- Task inputs -
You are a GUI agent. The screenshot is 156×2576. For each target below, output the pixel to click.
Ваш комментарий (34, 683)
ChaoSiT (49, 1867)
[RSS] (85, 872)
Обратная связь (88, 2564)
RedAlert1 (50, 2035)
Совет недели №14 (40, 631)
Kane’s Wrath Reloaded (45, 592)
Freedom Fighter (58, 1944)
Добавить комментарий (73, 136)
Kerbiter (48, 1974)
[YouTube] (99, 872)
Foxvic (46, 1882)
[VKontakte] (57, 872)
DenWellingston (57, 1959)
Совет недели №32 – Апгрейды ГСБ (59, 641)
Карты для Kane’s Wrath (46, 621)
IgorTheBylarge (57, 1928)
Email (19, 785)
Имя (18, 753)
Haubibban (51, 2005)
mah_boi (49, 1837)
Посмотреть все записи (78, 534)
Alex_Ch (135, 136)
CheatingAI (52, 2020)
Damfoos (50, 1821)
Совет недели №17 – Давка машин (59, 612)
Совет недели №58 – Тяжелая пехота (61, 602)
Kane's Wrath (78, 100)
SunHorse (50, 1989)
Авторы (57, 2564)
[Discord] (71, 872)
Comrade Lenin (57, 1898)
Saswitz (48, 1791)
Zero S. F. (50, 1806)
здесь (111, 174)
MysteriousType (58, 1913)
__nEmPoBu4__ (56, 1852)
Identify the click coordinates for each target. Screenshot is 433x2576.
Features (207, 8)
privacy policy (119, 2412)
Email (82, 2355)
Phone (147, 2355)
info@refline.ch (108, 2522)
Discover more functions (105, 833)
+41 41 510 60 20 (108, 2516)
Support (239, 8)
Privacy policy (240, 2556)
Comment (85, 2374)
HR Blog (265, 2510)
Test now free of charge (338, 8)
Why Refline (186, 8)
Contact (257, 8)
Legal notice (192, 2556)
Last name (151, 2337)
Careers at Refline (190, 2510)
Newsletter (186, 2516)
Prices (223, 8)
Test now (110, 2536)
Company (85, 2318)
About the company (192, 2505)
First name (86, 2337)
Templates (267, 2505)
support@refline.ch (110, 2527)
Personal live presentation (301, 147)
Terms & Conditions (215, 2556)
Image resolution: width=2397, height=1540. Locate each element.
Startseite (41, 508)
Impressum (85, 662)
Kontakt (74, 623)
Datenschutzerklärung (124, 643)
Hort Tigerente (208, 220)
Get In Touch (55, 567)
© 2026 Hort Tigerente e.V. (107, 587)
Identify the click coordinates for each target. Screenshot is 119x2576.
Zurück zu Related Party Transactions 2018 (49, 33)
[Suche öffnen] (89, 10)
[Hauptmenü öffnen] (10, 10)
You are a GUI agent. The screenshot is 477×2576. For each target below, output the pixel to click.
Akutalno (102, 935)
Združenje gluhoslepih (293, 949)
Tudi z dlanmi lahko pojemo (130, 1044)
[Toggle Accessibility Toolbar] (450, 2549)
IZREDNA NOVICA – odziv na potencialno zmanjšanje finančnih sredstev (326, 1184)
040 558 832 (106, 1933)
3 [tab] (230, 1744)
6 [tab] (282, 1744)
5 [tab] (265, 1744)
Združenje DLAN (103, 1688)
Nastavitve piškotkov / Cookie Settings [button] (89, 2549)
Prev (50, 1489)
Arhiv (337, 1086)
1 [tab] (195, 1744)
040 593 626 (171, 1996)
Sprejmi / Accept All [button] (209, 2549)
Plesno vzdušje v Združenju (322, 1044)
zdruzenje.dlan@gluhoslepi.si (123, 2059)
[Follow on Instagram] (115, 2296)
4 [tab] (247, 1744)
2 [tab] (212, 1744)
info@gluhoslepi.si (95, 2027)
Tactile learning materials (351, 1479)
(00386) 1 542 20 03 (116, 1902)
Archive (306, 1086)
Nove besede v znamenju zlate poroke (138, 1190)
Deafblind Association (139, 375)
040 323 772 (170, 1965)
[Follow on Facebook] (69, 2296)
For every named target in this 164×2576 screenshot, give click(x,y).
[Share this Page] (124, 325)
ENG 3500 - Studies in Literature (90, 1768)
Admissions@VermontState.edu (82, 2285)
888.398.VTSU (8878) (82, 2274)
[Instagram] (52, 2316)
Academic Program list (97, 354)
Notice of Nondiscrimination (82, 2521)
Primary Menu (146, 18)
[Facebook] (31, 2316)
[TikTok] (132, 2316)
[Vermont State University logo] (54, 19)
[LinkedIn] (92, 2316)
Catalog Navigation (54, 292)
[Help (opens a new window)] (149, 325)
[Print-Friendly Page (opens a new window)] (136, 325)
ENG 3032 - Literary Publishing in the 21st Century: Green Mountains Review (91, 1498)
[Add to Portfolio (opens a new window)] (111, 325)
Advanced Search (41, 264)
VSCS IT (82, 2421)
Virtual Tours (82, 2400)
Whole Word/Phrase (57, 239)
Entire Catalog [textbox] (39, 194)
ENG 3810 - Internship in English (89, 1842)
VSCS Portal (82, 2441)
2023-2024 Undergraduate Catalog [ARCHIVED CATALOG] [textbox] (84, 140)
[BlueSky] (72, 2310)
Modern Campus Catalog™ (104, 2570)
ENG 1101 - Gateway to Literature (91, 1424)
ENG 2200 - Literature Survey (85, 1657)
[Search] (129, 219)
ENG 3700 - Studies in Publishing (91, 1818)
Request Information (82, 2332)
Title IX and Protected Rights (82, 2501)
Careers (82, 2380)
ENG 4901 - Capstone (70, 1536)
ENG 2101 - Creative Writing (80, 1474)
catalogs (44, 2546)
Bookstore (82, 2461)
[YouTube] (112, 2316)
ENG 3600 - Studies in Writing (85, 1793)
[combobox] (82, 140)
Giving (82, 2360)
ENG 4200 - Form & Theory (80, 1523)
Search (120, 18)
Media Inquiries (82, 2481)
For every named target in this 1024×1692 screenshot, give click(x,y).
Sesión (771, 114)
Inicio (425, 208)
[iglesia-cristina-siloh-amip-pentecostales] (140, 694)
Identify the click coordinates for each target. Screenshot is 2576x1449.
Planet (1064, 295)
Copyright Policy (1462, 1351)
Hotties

- Exercise requirements -
The records above need copying. Do it exactly.

- Finished exercise -
You are a GUI agent. The screenshot is 156×2576. For each target below, output the pixel to click.
Ваш комментарий (34, 683)
ChaoSiT (49, 1867)
[RSS] (85, 872)
Обратная связь (88, 2564)
RedAlert1 (50, 2035)
Совет недели №14 (40, 631)
Kane’s Wrath Reloaded (45, 592)
Freedom Fighter (58, 1944)
Добавить комментарий (73, 136)
Kerbiter (48, 1974)
[YouTube] (99, 872)
Foxvic (46, 1882)
[VKontakte] (57, 872)
DenWellingston (57, 1959)
Совет недели №32 – Апгрейды ГСБ (59, 641)
Карты для Kane’s Wrath (46, 621)
IgorTheBylarge (57, 1928)
Email (19, 785)
Имя (18, 753)
Haubibban (51, 2005)
mah_boi (49, 1837)
Посмотреть все записи (78, 534)
Alex_Ch (135, 136)
CheatingAI (52, 2020)
Damfoos (50, 1821)
Совет недели №17 – Давка машин (59, 612)
Совет недели №58 – Тяжелая пехота (61, 602)
Kane's Wrath (78, 100)
SunHorse (50, 1989)
Авторы (57, 2564)
[Discord] (71, 872)
Comrade Lenin (57, 1898)
Saswitz (48, 1791)
Zero S. F. (50, 1806)
здесь (111, 174)
MysteriousType (58, 1913)
__nEmPoBu4__ (56, 1852)
Identify the click coordinates for each target. Screenshot is 433x2576.
Features (207, 8)
privacy policy (119, 2412)
Email (82, 2355)
Phone (147, 2355)
info@refline.ch (108, 2522)
Discover more functions (105, 833)
+41 41 510 60 20 (108, 2516)
Support (239, 8)
Privacy policy (240, 2556)
Comment (85, 2374)
HR Blog (265, 2510)
Test now free of charge (338, 8)
Why Refline (186, 8)
Contact (257, 8)
Legal notice (192, 2556)
Last name (151, 2337)
Careers at Refline (190, 2510)
Newsletter (186, 2516)
Prices (223, 8)
Test now (110, 2536)
Company (85, 2318)
About the company (192, 2505)
First name (86, 2337)
Templates (267, 2505)
support@refline.ch (110, 2527)
Personal live presentation (301, 147)
Terms & Conditions (215, 2556)
Image resolution: width=2397, height=1540. Locate each element.
Startseite (41, 508)
Impressum (85, 662)
Kontakt (74, 623)
Datenschutzerklärung (124, 643)
Hort Tigerente (208, 220)
Get In Touch (55, 567)
© 2026 Hort Tigerente e.V. (107, 587)
Identify the click coordinates for each target. Screenshot is 119x2576.
Zurück zu Related Party Transactions 2018 (49, 33)
[Suche öffnen] (89, 10)
[Hauptmenü öffnen] (10, 10)
You are a GUI agent. The screenshot is 477×2576. For each target below, output the pixel to click.
Akutalno (102, 935)
Združenje gluhoslepih (293, 949)
Tudi z dlanmi lahko pojemo (130, 1044)
[Toggle Accessibility Toolbar] (450, 2549)
IZREDNA NOVICA – odziv na potencialno zmanjšanje finančnih sredstev (326, 1184)
040 558 832 (106, 1933)
3 [tab] (230, 1744)
6 [tab] (282, 1744)
5 [tab] (265, 1744)
Združenje DLAN (103, 1688)
Nastavitve piškotkov / Cookie Settings [button] (89, 2549)
Prev (50, 1489)
Arhiv (337, 1086)
1 [tab] (195, 1744)
040 593 626 (171, 1996)
Sprejmi / Accept All [button] (209, 2549)
Plesno vzdušje v Združenju (322, 1044)
zdruzenje.dlan@gluhoslepi.si (123, 2059)
[Follow on Instagram] (115, 2296)
4 [tab] (247, 1744)
2 [tab] (212, 1744)
info@gluhoslepi.si (95, 2027)
Tactile learning materials (351, 1479)
(00386) 1 542 20 03 (116, 1902)
Archive (306, 1086)
Nove besede v znamenju zlate poroke (138, 1190)
Deafblind Association (139, 375)
040 323 772 (170, 1965)
[Follow on Facebook] (69, 2296)
For every named target in this 164×2576 screenshot, give click(x,y).
[Share this Page] (124, 325)
ENG 3500 - Studies in Literature (90, 1768)
Admissions@VermontState.edu (82, 2285)
888.398.VTSU (8878) (82, 2274)
[Instagram] (52, 2316)
Academic Program list (97, 354)
Notice of Nondiscrimination (82, 2521)
Primary Menu (146, 18)
[Facebook] (31, 2316)
[TikTok] (132, 2316)
[Vermont State University logo] (54, 19)
[LinkedIn] (92, 2316)
Catalog Navigation (54, 292)
[Help (opens a new window)] (149, 325)
[Print-Friendly Page (opens a new window)] (136, 325)
ENG 3032 - Literary Publishing in the 21st Century: Green Mountains Review (91, 1498)
[Add to Portfolio (opens a new window)] (111, 325)
Advanced Search (41, 264)
VSCS IT (82, 2421)
Virtual Tours (82, 2400)
Whole Word/Phrase (57, 239)
Entire Catalog [textbox] (39, 194)
ENG 3810 - Internship in English (89, 1842)
VSCS Portal (82, 2441)
2023-2024 Undergraduate Catalog [ARCHIVED CATALOG] [textbox] (84, 140)
[BlueSky] (72, 2310)
Modern Campus Catalog™ (104, 2570)
ENG 1101 - Gateway to Literature (91, 1424)
ENG 2200 - Literature Survey (85, 1657)
[Search] (129, 219)
ENG 3700 - Studies in Publishing (91, 1818)
Request Information (82, 2332)
Title IX and Protected Rights (82, 2501)
Careers (82, 2380)
ENG 4901 - Capstone (70, 1536)
ENG 2101 - Creative Writing (80, 1474)
catalogs (44, 2546)
Bookstore (82, 2461)
[YouTube] (112, 2316)
ENG 3600 - Studies in Writing (85, 1793)
[combobox] (82, 140)
Giving (82, 2360)
ENG 4200 - Form & Theory (80, 1523)
Search (120, 18)
Media Inquiries (82, 2481)
For every named target in this 1024×1692 screenshot, give click(x,y).
Sesión (771, 114)
Inicio (425, 208)
[iglesia-cristina-siloh-amip-pentecostales] (140, 694)
Identify the click coordinates for each target. Screenshot is 2576x1449.
Planet (1064, 295)
Copyright Policy (1462, 1351)
Hotties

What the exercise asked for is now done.